There are so many negative feelings associated with being “almost there”, and I completely get why. With all the times we could have made it but fell even just a little short, it’s no wonder that it’s considered one of the most painful words in the English language.
But that doesn’t have to be all we remember it as.
The Oxford English Dictionary has two main definitions for the word “almost”, the first of which being "not quite”. This definition sheds light on all the almost relationships, almost successes, and almost achievements we were never able to truly grasp.
And sure, there have been countless TED talks, videos, and articles about the disappointment that comes with every almost. However, one spoken word video personally stands out. During the College Unions Poetry Slam Invitational in 2014, Bianca Phipps performed her written work entitled “Almosts”, and this is what she had to say:
“We exchanged our favorite words, mine being illuminated and yours being cattywhompus. And our least favorites: mine, “moist”, and yours “almost”.

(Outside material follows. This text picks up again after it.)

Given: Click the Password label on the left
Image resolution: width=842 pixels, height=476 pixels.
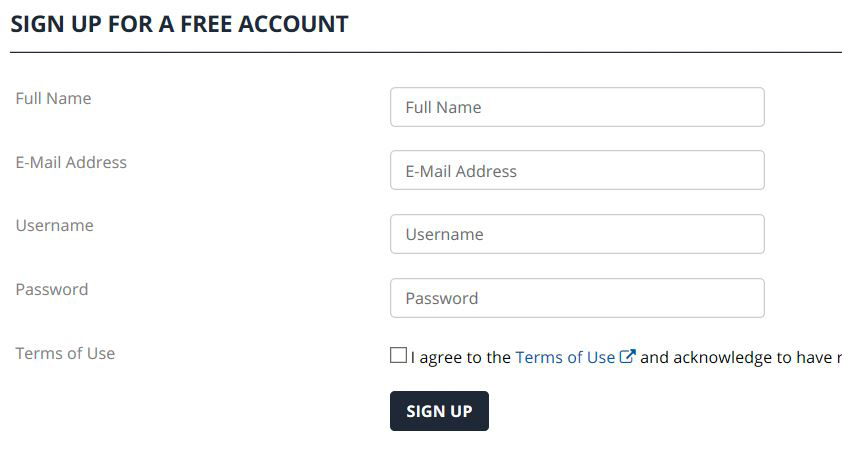Looking at the screenshot, I should coord(52,289).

And when I asked you why you said it was because almost held failed potential. That it represented our ability to be just not good enough.
That we had come to the brink of something beautiful, but fell short so many times we crafted a word for it.

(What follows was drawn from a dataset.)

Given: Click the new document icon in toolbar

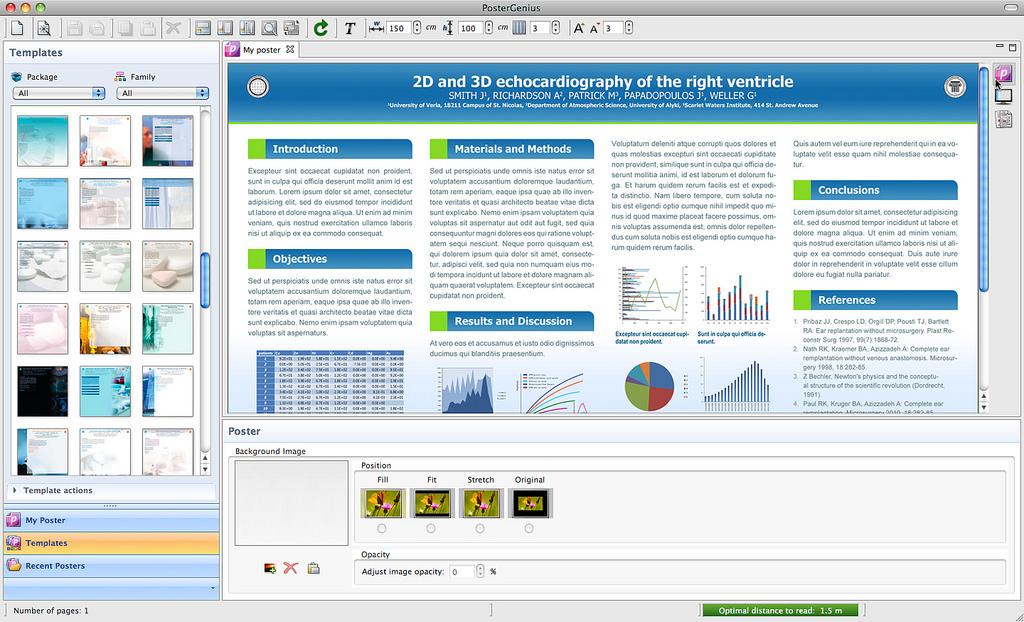Looking at the screenshot, I should tap(17, 28).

But even we with our supposed mastery of the English language were not immune to the shortcomings of our vocabularies."
Don't get me wrong; I'd hate to bring you down with perspectives like this, but I must. Because although almosts can be unpleasant, bitter, upsetting–you name it–they are also normal.

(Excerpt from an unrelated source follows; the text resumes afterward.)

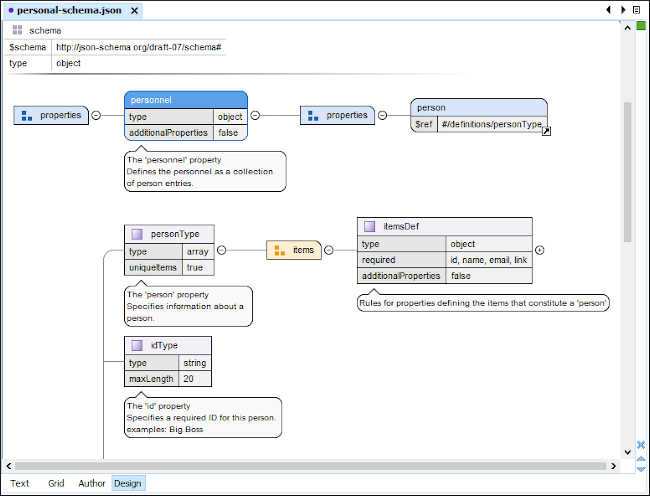Click the personType definition icon
The image size is (650, 496).
[x=137, y=234]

So the next time you feel like life is treating you unfairly, remember that no one:
With that in mind, it also means that no one is alone in their struggle.
So revel in knowing that if others around you have gone through the same thing and survived, so will you. Be grateful for the realization that maybe you don't have to love the idea of being "almost there"–you just have to accept it.
If you want to take it a step–or a leap–further, though, maybe the second definition is for you.
Aside from "almost" meaning "not quite", the Oxford English Dictionary also defines it as "nearly there". And contrary to the first definition, this one encourages more of a glass half full approach.
One that allows you to look at things from a more optimistic, gratitude-filled perspective.
It helps us see that being "almost there" means only needing to put the last piece of the puzzle.
A few more minutes of hiking until you reach the summit.
Your final lap.
It may not always feel like it in the moment, but looking back, you'll see that you were way closer than you thought to achieving your goals.
So complete that puzzle, climb that mountain, and finish that lap in record time.
Because I promise you, you're almost there.